La conscience passéiste et celle pessimiste peuvent avoir en commun le goût de l’éloge du passé. Pour l’une et l’autre le temps est au crépuscule, le monde est au déclin, les choses sont effondrées. Mais, il y a chez le passéiste un certain espoir ; après la nuit le soleil se relèvera, les valeurs d’autant seront restaurées, une ère de renaissance s’amorcera. Le passéiste n’est donc pas totalement un pessimiste. Le pessimiste lui, est plutôt un conservateur du présent. A l’aurore il craint déjà le midi, et au crépuscule il ne voit que la nuit venir, sans horizon de renaissance. Pour lui, si le meilleur n’est pas dans le passé, c’est qu’il est dans le présent ; l’avenir ne peut que générer la déconfiture, la ruine, la décadence, le vieillissement et la mort. La conscience pessimiste est une conscience du déclin programmé, de la condition humaine non perfectible, de l’histoire qui n’est que vanité, de la vie qui n’est que poussière. Ici aussi, nous occultons les perspectives du salut métaphysique et divin, tel que présentées dans les prophéties et qui consistent à dire que l’humain sera sauvé de la roue infernale du temps par une insurrection de forces célestes dans l’histoire. Dans le repère strict du temps, le pessimiste n’attend rien de mieux que ce dont il dispose dans le présent. Il ne nourrit aucun rêve et ne développe aucune illusion. Des lors, s’il est stoïcien, il vivra heureux dans sa résignation ; s’il ne l’est pas, il traînera toute sa vie une sorte de conscience tragique et malheureuse de son existence au monde.
*L’attitude optimiste
Le passéiste et le pessimiste sont, à leur manière, optimistes. Pour le premier, le meilleur viendra de la renaissance, du retour à l’âge d’or, de la restauration du paradis perdu ; pour le second, il viendra, sous forme de rédemption, d’une intervention métahistorique, du miracle qui surgira de l’au-delà du temps. Mais le véritable optimiste n’est ni le passéiste, ni le pessimiste. Le véritable optimiste est un progressiste, convaincu que le temps va du pire au meilleur, de l’œuf à la poule, du grain au baobab, de l’enfance à la maturité. Dans les changements que le temps opère, l’optimiste voit des signes de perfection, d’améliorations continues et qualitatives.
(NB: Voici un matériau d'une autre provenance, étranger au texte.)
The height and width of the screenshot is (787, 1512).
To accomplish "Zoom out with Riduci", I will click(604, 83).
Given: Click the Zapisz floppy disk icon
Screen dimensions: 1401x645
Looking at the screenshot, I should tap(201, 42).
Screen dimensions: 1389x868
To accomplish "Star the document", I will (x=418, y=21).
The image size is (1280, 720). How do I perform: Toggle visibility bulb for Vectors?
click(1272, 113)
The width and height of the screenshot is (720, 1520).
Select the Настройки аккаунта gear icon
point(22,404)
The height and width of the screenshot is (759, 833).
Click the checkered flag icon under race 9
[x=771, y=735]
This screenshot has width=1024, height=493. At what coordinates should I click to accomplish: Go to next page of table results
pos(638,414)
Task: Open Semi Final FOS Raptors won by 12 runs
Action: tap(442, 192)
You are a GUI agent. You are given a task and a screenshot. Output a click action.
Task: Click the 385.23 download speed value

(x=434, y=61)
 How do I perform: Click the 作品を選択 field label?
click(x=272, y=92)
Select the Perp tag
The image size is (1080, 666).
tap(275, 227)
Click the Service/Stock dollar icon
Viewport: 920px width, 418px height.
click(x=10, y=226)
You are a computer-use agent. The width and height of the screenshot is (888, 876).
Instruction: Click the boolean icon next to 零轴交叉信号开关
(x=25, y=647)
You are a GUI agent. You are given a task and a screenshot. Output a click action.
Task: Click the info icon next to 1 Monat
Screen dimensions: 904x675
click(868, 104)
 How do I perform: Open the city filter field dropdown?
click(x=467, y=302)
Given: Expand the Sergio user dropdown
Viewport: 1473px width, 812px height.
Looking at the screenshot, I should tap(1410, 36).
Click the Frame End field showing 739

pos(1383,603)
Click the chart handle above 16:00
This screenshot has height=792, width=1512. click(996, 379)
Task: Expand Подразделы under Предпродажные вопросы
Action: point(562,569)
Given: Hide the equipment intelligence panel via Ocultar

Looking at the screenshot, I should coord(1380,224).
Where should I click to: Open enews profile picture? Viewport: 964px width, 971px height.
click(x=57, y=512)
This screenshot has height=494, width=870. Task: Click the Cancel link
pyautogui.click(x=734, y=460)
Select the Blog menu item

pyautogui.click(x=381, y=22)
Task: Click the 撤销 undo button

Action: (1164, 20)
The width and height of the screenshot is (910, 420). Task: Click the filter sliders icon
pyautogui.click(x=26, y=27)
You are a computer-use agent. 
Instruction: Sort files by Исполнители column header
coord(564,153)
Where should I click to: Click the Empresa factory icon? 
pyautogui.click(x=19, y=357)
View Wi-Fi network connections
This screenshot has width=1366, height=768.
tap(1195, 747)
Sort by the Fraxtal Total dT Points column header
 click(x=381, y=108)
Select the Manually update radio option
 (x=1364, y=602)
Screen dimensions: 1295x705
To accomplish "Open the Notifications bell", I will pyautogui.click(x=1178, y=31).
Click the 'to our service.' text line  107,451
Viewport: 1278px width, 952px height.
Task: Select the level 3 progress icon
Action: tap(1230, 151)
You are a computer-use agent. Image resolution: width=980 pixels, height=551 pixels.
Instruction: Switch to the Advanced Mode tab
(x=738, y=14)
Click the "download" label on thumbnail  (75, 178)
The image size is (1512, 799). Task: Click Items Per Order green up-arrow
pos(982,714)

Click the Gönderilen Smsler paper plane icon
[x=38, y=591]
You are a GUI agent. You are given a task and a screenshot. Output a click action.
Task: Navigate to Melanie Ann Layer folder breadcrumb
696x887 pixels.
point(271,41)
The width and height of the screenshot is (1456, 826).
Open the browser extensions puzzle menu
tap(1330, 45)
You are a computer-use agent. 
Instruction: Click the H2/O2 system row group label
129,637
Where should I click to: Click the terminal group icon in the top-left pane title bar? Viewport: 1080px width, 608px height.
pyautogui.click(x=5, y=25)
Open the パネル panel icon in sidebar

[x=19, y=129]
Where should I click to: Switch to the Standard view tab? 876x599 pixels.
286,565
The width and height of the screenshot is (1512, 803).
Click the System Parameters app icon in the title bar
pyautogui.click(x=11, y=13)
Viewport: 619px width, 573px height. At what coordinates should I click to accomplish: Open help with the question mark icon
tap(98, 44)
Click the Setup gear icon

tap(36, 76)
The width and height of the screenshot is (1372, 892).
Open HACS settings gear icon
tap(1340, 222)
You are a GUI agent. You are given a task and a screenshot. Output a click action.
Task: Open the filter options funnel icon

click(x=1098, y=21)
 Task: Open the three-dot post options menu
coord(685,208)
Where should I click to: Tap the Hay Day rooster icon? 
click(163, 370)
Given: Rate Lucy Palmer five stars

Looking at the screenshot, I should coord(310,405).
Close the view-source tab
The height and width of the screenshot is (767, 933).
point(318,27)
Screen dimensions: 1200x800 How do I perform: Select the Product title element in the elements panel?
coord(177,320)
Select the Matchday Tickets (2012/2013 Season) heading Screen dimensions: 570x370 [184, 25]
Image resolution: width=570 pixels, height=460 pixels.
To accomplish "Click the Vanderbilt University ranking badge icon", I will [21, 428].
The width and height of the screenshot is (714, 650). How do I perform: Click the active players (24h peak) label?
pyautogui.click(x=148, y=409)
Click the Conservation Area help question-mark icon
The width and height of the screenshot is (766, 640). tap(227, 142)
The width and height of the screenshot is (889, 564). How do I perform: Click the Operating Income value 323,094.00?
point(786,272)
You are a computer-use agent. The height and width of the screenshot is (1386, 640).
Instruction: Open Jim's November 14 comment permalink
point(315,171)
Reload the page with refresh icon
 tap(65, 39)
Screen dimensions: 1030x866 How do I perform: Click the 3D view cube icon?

Pour lui, le temps qui passe est le lieu du développement, de la marche progressive vers le but de tous les buts, vers la forme la plus parfaite de la chose qui dure tout en se transformant. « Tout est pour le mieux dans le meilleurs des mondes possibles de Dieu », écrivait Voltaire en ce siècle des Lumières qui a consacré les idées de progrès, de perfectibilité de l’homme, et d’attente d’un monde "intra-temporelle" qui pousserait à son paroxysme le bonheur de l’humanité.
Au bilan, on peut bien s’autoriser à retenir que le passéisme et le pessimisme sont symptomatiques d’une conscience non saine du monde et de la réalité temporelle. Il nous semble anormal d’être au monde et de renoncer à croire que notre traversée du temps n’est pas un parcours lumineux, qui va du moins clair au plus clair, de la nuit au jour, des jours obscurs au temps de scintillement. L’optimisme se présente alors comme étant la meilleure attitude à développer face au temps et dans le temps. L’optimisme, consacré par la philosophie des Lumières, récupéré par Hegel et les marxistes, est au fondement de toutes les utopies de l’époque contemporaine. L’optimisme séduit toute conscience en quête du mieux être ; il légitime le rêve, l’action pour la transformation qualitative du monde ; il est au fondement du « principe espoir » ; il donne sens à la vie, à la succession des générations, aux sacrifices consentis dans le présent au profit du futur. L’optimisme justifie les luttes pour le progrès, les efforts de renouveau, d’innovation ou de révolution. L’optimisme est source de foi en l’avenir.